最初误解了这个问题。问题,来自我的理解:
Two item suffix of A matches 2 item prefix of B:
[1, 2, 4] +
[2, 4, 5] =>
[1, 2, 4, 5]
No suffix of A matches a prefix of B:
[1, 2, 4] +
[2, 5, 4] ->
[1, 2, 4, 2, 5, 4]
然后我们可以使用这个非常低效的函数:
def merge(A,B):
i = 0
m = 0
# Find largest suffix of A that matches the prefix of B with the same length
while i <= len(A):
if A[-i:] == B[:i] and i > m:
m = i
i += 1
return A + B[m:]
下面是使用NumPy的解决方案。这并不理想,因为它需要(可能不需要的(排序和迭代。排序和迭代都应该在一个相对较小的数组(甚至单个元素(上进行。
import numpy as np
def merge(left, right):
"""Concatenating two arrays, merging the overlapping end and start of
the left and right array"""
# We can limit the search to the maximum possible overlap between
# the arrays, which is the minimum of the two lengths
l = min(len(left), len(right))
# Find all indices in `right` where the element matches the last element of `left`.

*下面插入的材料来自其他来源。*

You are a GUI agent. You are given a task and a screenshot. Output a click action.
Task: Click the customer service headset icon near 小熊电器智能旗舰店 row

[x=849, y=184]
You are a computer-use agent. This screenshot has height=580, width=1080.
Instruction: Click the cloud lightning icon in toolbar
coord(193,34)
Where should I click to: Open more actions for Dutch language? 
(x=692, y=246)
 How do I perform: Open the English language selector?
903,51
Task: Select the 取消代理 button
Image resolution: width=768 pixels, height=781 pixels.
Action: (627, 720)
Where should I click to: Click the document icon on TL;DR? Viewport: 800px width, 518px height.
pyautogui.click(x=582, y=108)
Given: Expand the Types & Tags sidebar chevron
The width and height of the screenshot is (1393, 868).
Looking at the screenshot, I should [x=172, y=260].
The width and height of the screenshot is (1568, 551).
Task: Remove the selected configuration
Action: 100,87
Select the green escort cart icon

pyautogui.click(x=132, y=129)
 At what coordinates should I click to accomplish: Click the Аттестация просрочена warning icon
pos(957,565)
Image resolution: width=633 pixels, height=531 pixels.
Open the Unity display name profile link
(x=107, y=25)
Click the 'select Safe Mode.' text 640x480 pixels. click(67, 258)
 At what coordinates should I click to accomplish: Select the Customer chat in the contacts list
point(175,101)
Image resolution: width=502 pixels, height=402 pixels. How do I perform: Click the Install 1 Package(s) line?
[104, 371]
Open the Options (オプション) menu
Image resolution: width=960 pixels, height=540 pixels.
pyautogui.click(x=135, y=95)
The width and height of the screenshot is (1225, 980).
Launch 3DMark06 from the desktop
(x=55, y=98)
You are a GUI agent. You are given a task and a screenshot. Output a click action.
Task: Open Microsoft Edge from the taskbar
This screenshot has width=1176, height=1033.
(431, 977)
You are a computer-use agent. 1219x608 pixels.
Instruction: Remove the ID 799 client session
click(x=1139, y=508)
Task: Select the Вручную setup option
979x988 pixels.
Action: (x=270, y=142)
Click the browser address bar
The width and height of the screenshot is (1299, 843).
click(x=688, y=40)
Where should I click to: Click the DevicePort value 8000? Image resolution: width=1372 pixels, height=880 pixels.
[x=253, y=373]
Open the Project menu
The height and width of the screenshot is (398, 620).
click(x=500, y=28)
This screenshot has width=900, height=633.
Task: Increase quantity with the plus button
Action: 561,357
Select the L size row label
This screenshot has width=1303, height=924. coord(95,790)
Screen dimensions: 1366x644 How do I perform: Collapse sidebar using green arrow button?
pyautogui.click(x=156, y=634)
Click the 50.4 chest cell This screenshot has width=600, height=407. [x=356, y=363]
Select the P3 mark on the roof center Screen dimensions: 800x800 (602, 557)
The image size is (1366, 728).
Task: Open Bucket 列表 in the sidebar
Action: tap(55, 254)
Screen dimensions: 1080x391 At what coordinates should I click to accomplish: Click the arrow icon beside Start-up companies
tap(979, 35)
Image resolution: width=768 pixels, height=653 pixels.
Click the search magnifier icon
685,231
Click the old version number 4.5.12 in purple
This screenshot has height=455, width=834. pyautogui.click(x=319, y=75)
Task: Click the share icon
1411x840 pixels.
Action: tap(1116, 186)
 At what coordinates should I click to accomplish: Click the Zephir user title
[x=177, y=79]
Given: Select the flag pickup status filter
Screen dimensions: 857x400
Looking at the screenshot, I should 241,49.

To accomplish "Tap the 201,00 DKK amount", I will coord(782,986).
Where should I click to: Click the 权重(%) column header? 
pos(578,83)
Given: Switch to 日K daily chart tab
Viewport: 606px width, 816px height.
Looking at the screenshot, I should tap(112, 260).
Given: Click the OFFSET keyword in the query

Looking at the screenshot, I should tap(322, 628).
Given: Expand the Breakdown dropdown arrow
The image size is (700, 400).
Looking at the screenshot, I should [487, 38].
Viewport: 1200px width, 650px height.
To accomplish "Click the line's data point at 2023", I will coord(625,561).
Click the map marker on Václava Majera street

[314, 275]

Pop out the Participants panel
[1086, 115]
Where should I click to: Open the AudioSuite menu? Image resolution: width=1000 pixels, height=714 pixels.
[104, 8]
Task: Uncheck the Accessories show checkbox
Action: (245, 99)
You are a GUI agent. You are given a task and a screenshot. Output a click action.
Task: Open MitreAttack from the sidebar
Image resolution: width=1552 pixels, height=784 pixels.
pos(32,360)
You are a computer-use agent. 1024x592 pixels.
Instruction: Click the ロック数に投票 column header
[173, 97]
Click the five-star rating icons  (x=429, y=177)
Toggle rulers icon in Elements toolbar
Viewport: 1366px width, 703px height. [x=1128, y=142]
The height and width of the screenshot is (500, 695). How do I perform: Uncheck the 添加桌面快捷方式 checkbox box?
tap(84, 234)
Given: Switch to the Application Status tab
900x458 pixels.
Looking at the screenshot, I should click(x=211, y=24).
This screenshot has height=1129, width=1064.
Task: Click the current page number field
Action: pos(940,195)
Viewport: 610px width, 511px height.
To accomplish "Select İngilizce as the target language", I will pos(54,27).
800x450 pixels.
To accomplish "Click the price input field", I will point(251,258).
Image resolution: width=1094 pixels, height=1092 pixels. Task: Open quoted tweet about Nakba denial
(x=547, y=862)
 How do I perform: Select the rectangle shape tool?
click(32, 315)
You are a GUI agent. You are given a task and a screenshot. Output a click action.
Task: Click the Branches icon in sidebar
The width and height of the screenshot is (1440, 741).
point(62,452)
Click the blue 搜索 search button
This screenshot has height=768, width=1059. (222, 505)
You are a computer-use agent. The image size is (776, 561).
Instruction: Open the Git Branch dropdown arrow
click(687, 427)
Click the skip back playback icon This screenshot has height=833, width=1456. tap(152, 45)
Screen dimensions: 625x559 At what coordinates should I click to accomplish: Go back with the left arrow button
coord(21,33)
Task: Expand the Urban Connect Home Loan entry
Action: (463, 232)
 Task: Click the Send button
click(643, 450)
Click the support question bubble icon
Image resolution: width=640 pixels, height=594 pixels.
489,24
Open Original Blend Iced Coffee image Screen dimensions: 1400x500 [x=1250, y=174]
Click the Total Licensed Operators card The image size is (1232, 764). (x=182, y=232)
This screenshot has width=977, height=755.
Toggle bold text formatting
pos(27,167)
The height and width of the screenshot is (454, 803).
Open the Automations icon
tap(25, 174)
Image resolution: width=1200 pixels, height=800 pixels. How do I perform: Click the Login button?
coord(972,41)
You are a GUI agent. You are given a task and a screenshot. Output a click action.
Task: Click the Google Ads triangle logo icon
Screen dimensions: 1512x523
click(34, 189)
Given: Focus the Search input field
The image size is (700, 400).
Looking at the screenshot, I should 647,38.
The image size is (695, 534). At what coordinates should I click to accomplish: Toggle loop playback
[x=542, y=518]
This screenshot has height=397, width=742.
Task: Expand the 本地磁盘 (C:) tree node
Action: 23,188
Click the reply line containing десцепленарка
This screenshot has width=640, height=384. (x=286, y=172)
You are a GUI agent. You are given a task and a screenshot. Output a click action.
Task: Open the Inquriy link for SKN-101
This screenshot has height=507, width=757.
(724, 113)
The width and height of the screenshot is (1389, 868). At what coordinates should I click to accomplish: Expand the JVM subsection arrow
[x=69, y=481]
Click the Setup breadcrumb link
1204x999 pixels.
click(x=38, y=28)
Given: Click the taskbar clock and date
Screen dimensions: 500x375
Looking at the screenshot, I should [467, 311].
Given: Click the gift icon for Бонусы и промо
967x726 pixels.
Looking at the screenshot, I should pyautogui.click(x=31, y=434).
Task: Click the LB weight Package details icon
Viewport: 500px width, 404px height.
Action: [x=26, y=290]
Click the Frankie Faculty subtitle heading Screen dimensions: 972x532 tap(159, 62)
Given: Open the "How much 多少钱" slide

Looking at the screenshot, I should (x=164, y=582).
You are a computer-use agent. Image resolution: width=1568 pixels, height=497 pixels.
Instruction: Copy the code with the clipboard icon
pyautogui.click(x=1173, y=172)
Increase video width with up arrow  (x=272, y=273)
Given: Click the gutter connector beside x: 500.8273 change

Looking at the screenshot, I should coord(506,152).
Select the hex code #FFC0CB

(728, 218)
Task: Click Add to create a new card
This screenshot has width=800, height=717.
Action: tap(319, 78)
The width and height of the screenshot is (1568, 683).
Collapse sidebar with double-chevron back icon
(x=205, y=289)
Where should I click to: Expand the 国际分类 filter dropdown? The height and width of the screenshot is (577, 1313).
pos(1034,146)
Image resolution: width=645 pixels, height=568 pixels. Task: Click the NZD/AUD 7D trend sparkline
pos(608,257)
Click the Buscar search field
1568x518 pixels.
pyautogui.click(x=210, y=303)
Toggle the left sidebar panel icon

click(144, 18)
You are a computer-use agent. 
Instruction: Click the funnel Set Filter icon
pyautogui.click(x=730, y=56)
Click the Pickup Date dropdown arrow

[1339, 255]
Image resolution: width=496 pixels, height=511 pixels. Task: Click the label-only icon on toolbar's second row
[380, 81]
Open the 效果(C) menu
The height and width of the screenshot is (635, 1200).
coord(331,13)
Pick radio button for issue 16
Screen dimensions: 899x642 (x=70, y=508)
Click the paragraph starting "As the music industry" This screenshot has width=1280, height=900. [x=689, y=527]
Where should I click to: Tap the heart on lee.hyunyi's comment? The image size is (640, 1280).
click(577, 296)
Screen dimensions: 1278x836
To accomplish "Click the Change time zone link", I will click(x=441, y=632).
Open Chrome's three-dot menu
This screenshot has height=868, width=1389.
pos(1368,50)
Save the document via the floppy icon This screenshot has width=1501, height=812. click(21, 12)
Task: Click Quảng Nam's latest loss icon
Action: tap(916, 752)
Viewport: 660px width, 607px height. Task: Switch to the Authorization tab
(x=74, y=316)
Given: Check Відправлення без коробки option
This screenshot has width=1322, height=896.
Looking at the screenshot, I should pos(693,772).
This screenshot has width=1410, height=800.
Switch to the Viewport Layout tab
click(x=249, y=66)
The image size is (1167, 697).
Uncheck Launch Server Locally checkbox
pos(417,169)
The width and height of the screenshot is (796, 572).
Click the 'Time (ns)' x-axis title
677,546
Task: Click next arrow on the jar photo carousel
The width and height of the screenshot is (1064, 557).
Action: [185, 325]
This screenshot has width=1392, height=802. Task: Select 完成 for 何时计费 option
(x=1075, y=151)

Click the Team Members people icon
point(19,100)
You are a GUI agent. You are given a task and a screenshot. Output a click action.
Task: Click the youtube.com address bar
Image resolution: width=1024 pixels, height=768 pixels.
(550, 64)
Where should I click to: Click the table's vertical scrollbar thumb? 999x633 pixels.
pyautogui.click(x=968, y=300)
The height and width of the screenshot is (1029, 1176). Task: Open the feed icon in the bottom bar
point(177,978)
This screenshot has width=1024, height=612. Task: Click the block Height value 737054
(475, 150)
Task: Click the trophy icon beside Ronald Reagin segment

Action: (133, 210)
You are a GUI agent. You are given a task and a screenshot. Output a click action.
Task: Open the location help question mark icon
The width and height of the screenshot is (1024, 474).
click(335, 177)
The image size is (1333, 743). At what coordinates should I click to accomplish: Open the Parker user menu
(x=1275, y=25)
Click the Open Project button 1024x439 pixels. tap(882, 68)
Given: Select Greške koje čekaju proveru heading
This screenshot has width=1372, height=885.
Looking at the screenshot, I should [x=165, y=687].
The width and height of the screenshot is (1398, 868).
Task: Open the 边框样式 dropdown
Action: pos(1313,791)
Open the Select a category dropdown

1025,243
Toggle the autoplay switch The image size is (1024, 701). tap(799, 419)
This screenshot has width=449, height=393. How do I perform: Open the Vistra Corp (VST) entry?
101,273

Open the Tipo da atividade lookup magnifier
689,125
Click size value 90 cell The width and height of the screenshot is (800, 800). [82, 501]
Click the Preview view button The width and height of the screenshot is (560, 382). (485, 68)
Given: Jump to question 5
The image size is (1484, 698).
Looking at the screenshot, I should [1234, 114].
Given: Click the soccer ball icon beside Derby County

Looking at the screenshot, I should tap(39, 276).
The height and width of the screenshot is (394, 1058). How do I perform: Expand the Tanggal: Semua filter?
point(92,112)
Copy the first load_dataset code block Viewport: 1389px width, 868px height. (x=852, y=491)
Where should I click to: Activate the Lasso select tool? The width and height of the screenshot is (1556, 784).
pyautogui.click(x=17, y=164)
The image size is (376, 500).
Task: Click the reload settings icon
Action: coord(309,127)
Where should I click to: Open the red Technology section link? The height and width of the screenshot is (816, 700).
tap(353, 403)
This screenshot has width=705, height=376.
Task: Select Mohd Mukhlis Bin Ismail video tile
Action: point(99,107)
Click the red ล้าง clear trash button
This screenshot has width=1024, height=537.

# Need to sort, since the `nonzero` documentation doesn't
# explicitly state whether the returned indices follow the order
# as in `right`
# As long as there are few matches, sorting will not be a showstopper
# Need to reverse the sorted array, to start from the back of the
# right array, work towards the front, until there is a proper match
for i in np.sort(np.nonzero(right[:l] == left[-1])[0])[::-1]:
# Check if the subarrays are equal
if np.all(left[-i-1:] == right[:i+1]):
return np.concatenate([left, right[i+1:]])
# No match
return np.concatenate([left, right])
a = np.array([1, 2, 4])
b = np.array([2, 4, 5])
c = np.array([2, 5, 4])
d = np.array([1, 2, 4, 5])
e = np.array([1, 2, 4, 2])
f = np.array([2, 4, 2, 5])
print(merge(a, b))
print(merge(a, c))
print(merge(a, d))
print(merge(e, b))
print(merge(e, f))
这产生
[1 2 4 5]
[1 2 4 2 5 4]
[1 2 4 5]
[1 2 4 2 4 5]
[1 2 4 2 5]
我有一个O(n)
的解决方案,尽管没有 Numpy:
def merge(a, b):
n_a = len(a)
n = min(n_a, len(b))
m = 0
for i in range(1, n + 1):
if b[n - i] == a[n_a - 1 - m]:
m += 1
else:
m = 0
return a + b[m:]
你可以这样做。
def concatenate(a,b):
ret = a.copy()
for element in b:
if not element in ret:
ret.append(element)
return ret
这使订单保持在 a + b 形式。